— Я так боюсь, — прошептала она, незаметно прильнув к Елизавете, чтобы скрыть слёзы.
Весь день они стояли у неё в глазах и наконец пролились от одного лишь не дежурного, не холодного слова, а искренней ноты сочувствия.
— Всё проходит, — философски сказала Елизавета, — не бойся, всё у тебя будет хорошо...
Им хотелось обняться, постоять минуту в тёплом, дружеском объятии, поплакать на плече друг друга, но на них все смотрели, и им надо было изображать весёлых и счастливых людей.
В конце бала Александр снова подошёл к жене.
— Ты забыла, нам с тобой ещё предстоит встретить молодых у их нового жилища...
Она покорно кивнула головой, и вот уже нутро кареты окружило их тишиной и прохладой.
У Мраморного дворца, где было определено жительство Константину и его жене, карета остановилась.
Свита окружила Александра и Елизавету, им дали в руки холстинные мешочки с зерном, и оба они приготовились выполнить последний обряд в этот день — осыпать зерном новобрачных.
Вместо всех этих показных церемоний Елизавете хотелось прижать Анну к сердцу, шепнуть ей несколько успокаивающих слов.
Она прекрасно понимала, как трудно той сейчас, — всё это она уже пережила два года назад, она тоже была одна-одинёшенька среди всей этой расфранчённой толпы, у неё не было рядом плеча, где она могла бы выплакаться перед неизвестностью, уготовленной ей...

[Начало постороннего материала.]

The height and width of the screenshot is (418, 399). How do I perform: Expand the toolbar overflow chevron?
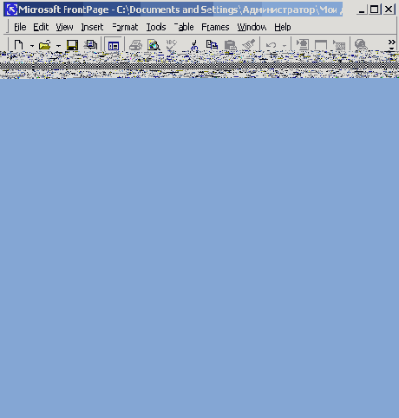(391, 44)
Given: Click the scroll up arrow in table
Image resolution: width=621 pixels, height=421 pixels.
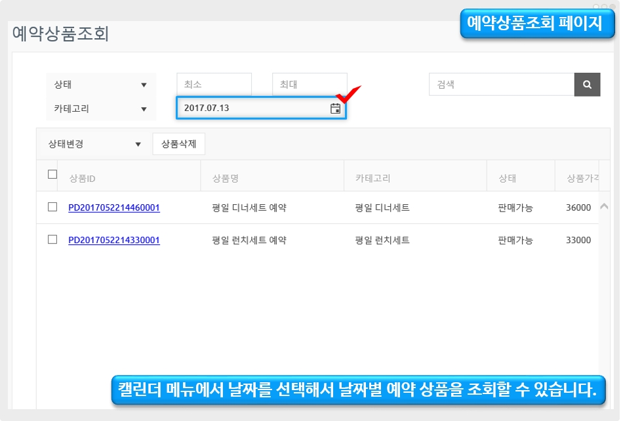Looking at the screenshot, I should 604,206.
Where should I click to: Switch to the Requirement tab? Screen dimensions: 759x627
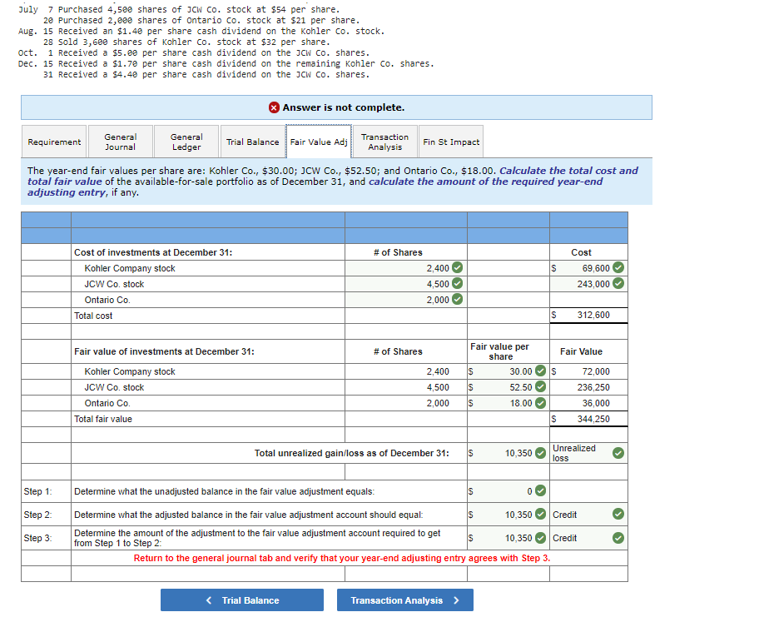coord(53,142)
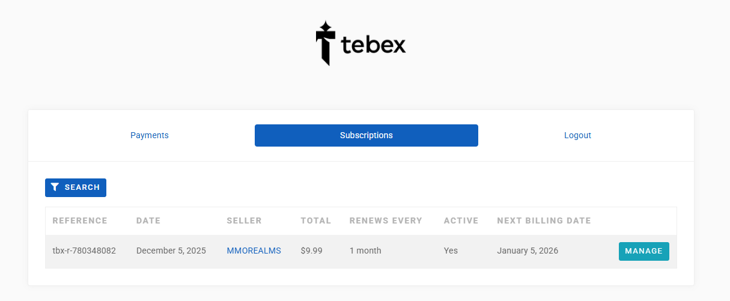Viewport: 730px width, 301px height.
Task: Click the Total column header
Action: [x=316, y=220]
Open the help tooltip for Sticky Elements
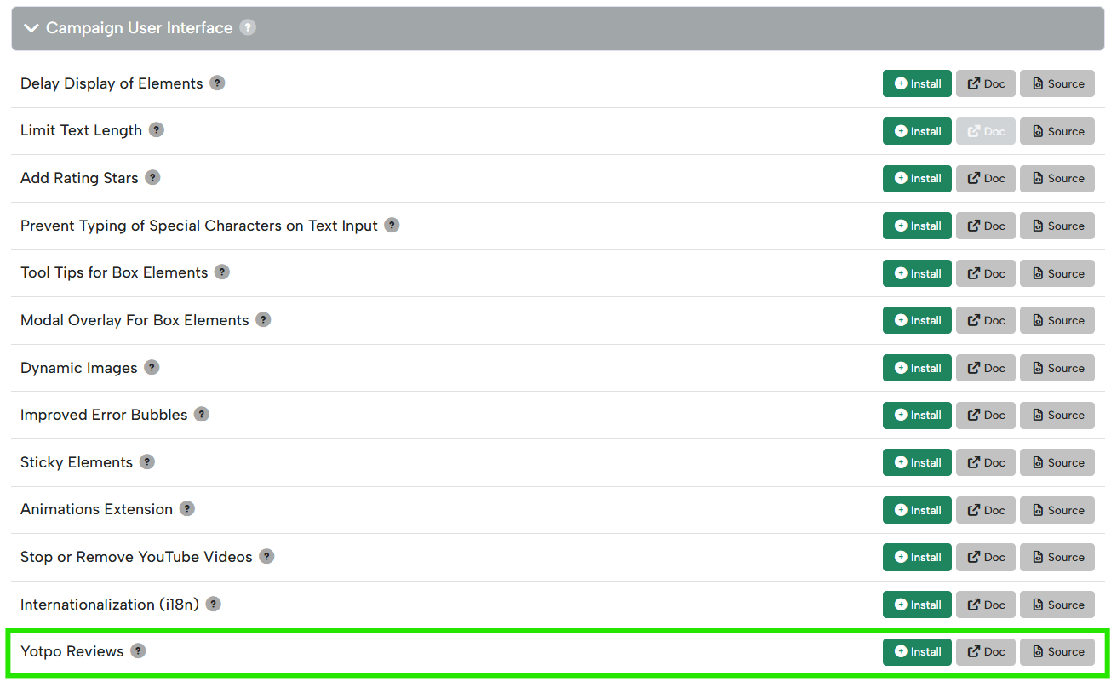The width and height of the screenshot is (1111, 682). pos(146,461)
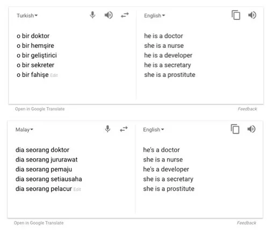Swap languages in the Malay-English panel

(124, 129)
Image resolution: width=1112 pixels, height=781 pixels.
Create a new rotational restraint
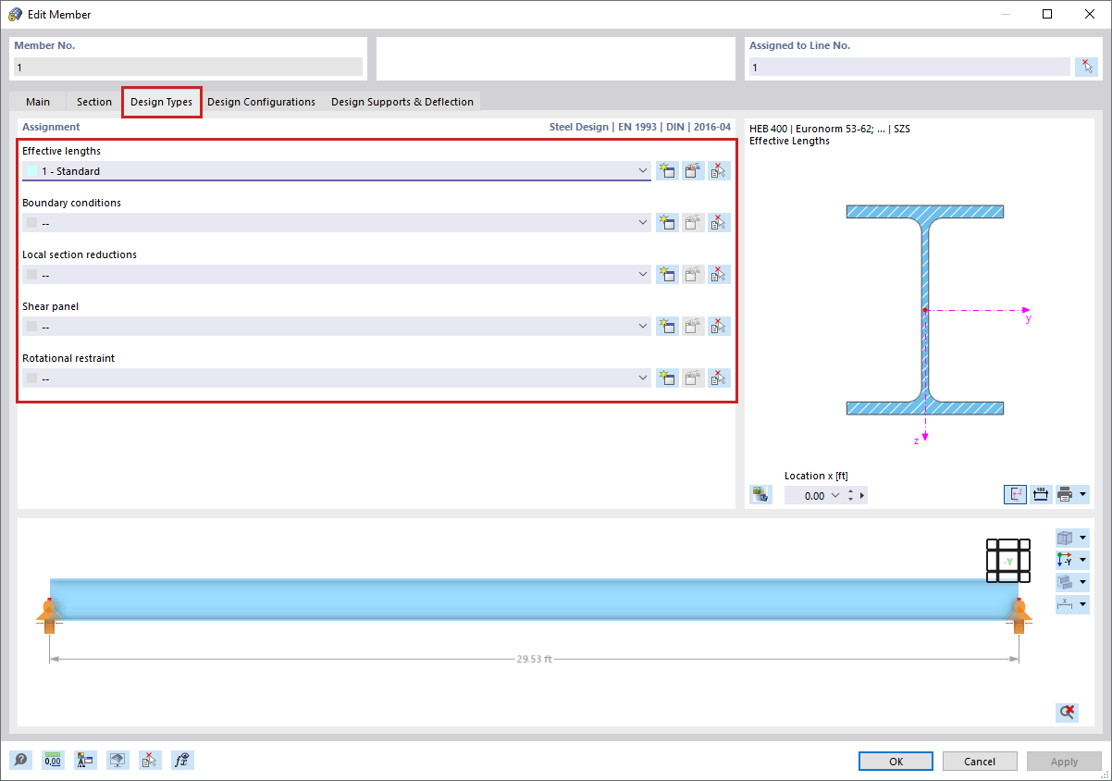pos(667,378)
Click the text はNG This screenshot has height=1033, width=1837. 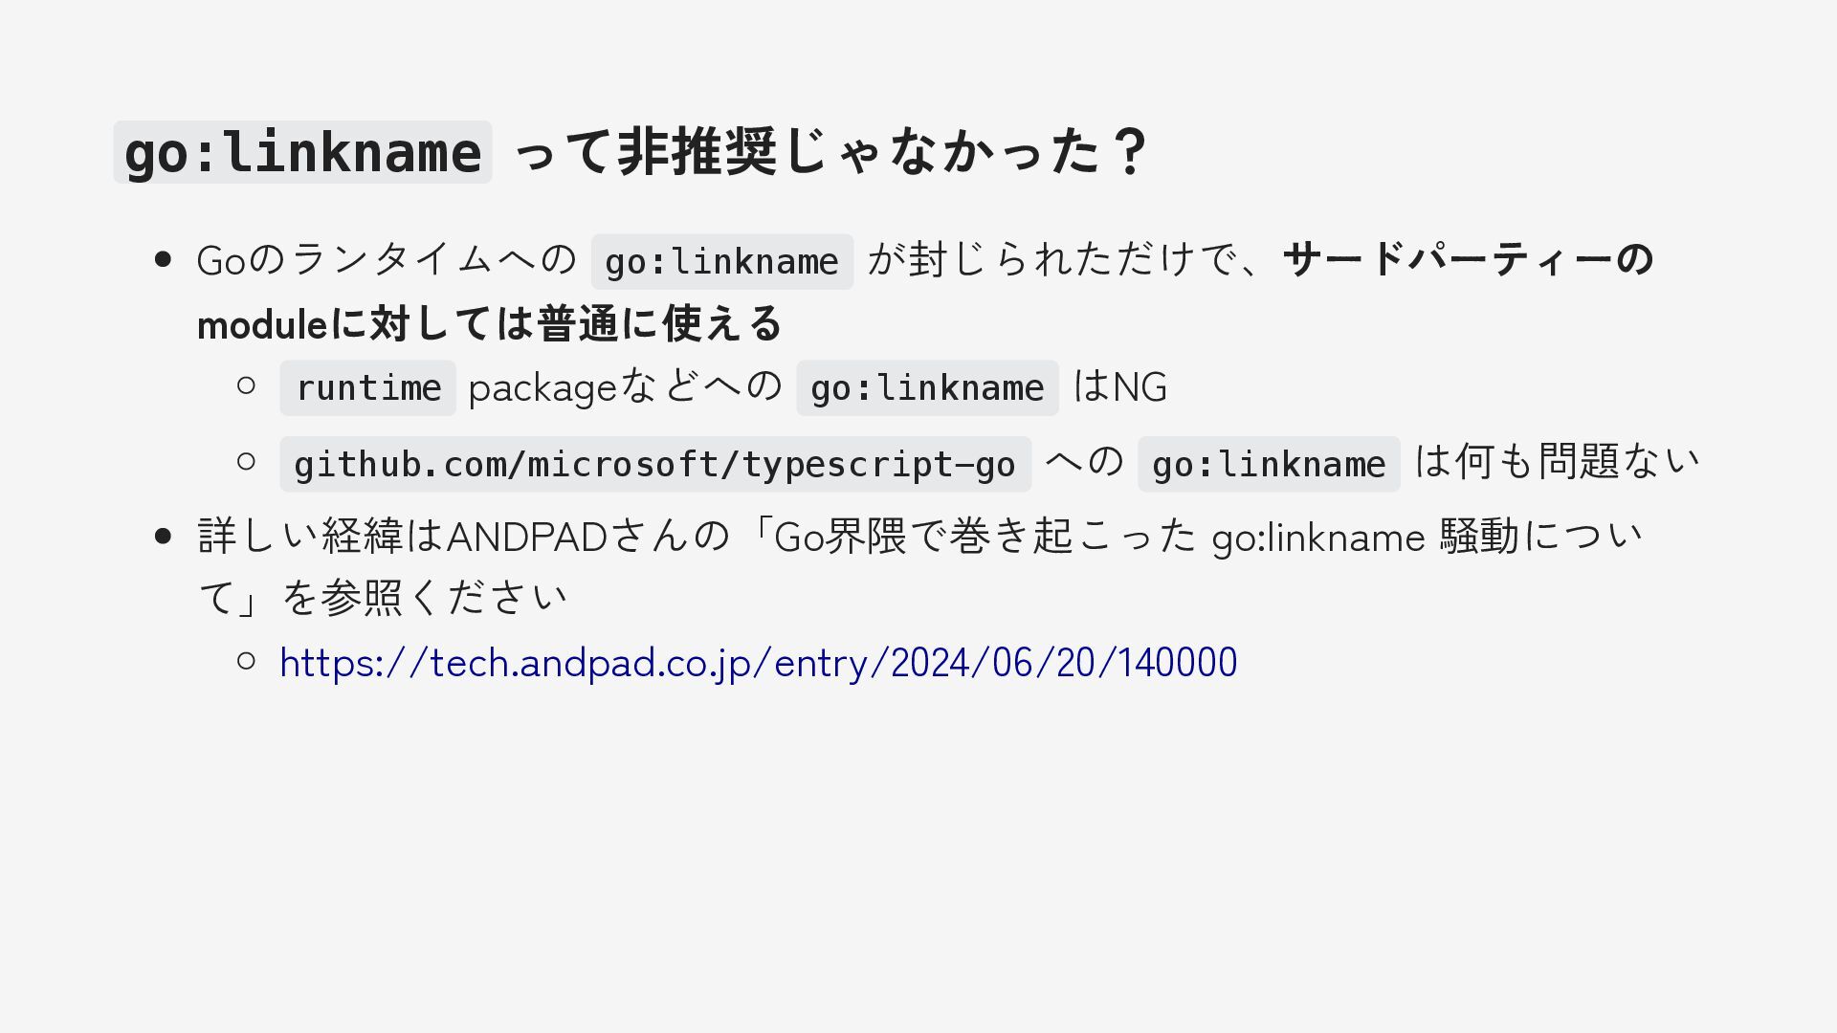(x=1119, y=387)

Карета с молодыми не замедлила подкатить ко дворцу.
Войска, выстроившиеся вокруг Мраморного дворца, закричали своё многоголосое «ура». Затрещали выстрелы карабинов и ружей, снова заухали пушки на Неве, и колокольный звон покрыл весь этот разноголосый шум...
Бледная и напряжённая вышла Анна из кареты. Константин, разодетый в нарядный белый камзол, расшитый серебром и кружевами, придержал её руку. Вдвоём они подошли к другой молодой паре — брату и сестре.
Но вперёд вышел отец новобрачного — Павел, маленький, курносый, дурной лицом, в простом тёмно-зелёном мундире и грубых армейских ботфортах, высоко над головой поднял икону Богородицы и благословил молодых.
Мария Фёдоровна, на полголовы выше его, держала свою полную руку на окладе иконы.
И снова встали на колени молодые, испрашивая благословения у родителей и благодаря их за всё.
Поднялись, поцеловались с отцом и матерью, с братом и сестрой и были осыпаны зерном — таков уж обычай.
Обнимая Анну, целуя её, Елизавета всё-таки успела шепнуть ей несколько слов...
— Я приду к тебе завтра, — прошептала она, — будь спокойна и весела, не орошай подушки слезами...
Она улыбнулась Анне и отвернулась. Слёзы сами закапали из её глаз.
Зачем, почему она плакала? Может быть, потому, что знала, как тяжек этот династический брак, когда нет чувства, ради которого только и можно выходить замуж, когда твоё главное дело — продолжить царский род, а сама ты никого не интересуешь.
Почему она плакала на свадьбе Анны, хотя это весёлое событие?
Как будто предчувствовала, что радоваться этому браку не стоит...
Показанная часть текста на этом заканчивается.